Associations of laborers, to accomplish lawful objects by legal means, have been recognized and protected in this Commonwealth, at least since the decision of Commonwealth v. Hunt, 4 Met. 111, in 1842,now nearly seventy-five years ago. But it is not necessary to consider whether the preference attempted to be conferred upon combinations of laborers by the act means anything more than that, and, if it does, whether it comes within the condemnation of the principles expounded at length in Adair v. United States, 208 U. S. 161, and Coppage v. Kansas, 236 U. S. 1, where statutes designed to secure to members of labor unions immunity from discharge on that ground were held to violate the Federal Constitution. See, further, State v. Julow, 129 Mo. 163; State v. Kreutzberg, 114 Wis. 530; Marshall & Bruce Co. v. Nashville, 109 Tenn. 495; Lewis v. Board of Education of Detroit, 139 Mich. 306.
It has been urged, also, that, the plaintiffs being laborers and the statute having been passed for the benefit of laborers, the plaintiffs as such are not in a position to question its constitutionality. Reliance is placed on cases like Standard Stock Food Co. v. Wright, 225 U. S. 540, where plaintiffs who have suffered no harm by reason of the provisions of a statute have been precluded from challenging its validity. The plaintiffs by their bill set forth a plain wrong done to themselves by the defendants. The invasion of their constitutional right is direct and substantial. They have an indubitable standing to raise the constitutionality of a statute which shelters such conduct.
Recognizing every presumption in favor of the validity of statutes enacted by the Legislature, we are all of opinion that the instant statute cannot be sustained. The demurrer
Decree reversed.
That statute is as follows:
“An Act to make lawful certain agreements between employees and laborers, and to limit the issuing of injunctions in certain cases.
“Section 1. It shall not be unlawful for persons employed or seeking employment to enter into any arrangements, agreements or combinations with
“Section 2. In construing this act, the right to enter into the relation of employer and employee, to change that relation, and to assume and create a new relation for employer and employee, and to perform and carry on business in such relation with any person in any place, or to do work and labor as an employee, shall be held and construed to be a personal and not a property right. In all cases involving the violation of the contract of employment either by the employee or employer where no irreparable damage is about to be committed upon the property or property right of either, no injunction shall be granted but the parties shall be left to their remedy at law.

• **Data to examine**
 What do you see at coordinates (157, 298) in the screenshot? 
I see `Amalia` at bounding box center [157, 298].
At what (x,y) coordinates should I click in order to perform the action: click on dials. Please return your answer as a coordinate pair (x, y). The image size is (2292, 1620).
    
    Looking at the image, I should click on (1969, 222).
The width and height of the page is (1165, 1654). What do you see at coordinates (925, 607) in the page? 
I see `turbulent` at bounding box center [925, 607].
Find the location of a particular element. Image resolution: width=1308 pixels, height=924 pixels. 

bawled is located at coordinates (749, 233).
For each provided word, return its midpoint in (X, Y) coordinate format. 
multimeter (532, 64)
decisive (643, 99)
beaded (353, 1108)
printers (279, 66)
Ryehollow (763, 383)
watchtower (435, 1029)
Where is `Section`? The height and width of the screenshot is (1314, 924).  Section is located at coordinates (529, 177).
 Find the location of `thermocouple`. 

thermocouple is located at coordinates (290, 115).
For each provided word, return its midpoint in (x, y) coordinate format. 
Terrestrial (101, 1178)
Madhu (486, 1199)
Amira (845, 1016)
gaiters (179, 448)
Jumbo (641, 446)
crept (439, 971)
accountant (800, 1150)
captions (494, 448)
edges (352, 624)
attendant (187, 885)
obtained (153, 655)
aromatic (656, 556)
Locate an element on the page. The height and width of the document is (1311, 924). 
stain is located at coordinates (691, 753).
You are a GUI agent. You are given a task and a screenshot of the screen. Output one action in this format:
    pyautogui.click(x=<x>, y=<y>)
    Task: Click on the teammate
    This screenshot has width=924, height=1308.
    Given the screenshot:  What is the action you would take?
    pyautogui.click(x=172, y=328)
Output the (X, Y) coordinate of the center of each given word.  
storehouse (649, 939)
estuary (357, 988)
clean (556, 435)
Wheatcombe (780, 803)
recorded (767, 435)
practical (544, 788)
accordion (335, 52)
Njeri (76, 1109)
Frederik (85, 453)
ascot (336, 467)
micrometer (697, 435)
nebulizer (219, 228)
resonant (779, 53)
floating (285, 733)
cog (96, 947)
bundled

• **Exercise aim**
Print the court opinion from "It has been" up to and including "shelters such conduct.". The rows play no part in this work.

• **Your solution**
It has been urged, also, that, the plaintiffs being laborers and the statute having been passed for the benefit of laborers, the plaintiffs as such are not in a position to question its constitutionality. Reliance is placed on cases like Standard Stock Food Co. v. Wright, 225 U. S. 540, where plaintiffs who have suffered no harm by reason of the provisions of a statute have been precluded from challenging its validity. The plaintiffs by their bill set forth a plain wrong done to themselves by the defendants. The invasion of their constitutional right is direct and substantial. They have an indubitable standing to raise the constitutionality of a statute which shelters such conduct.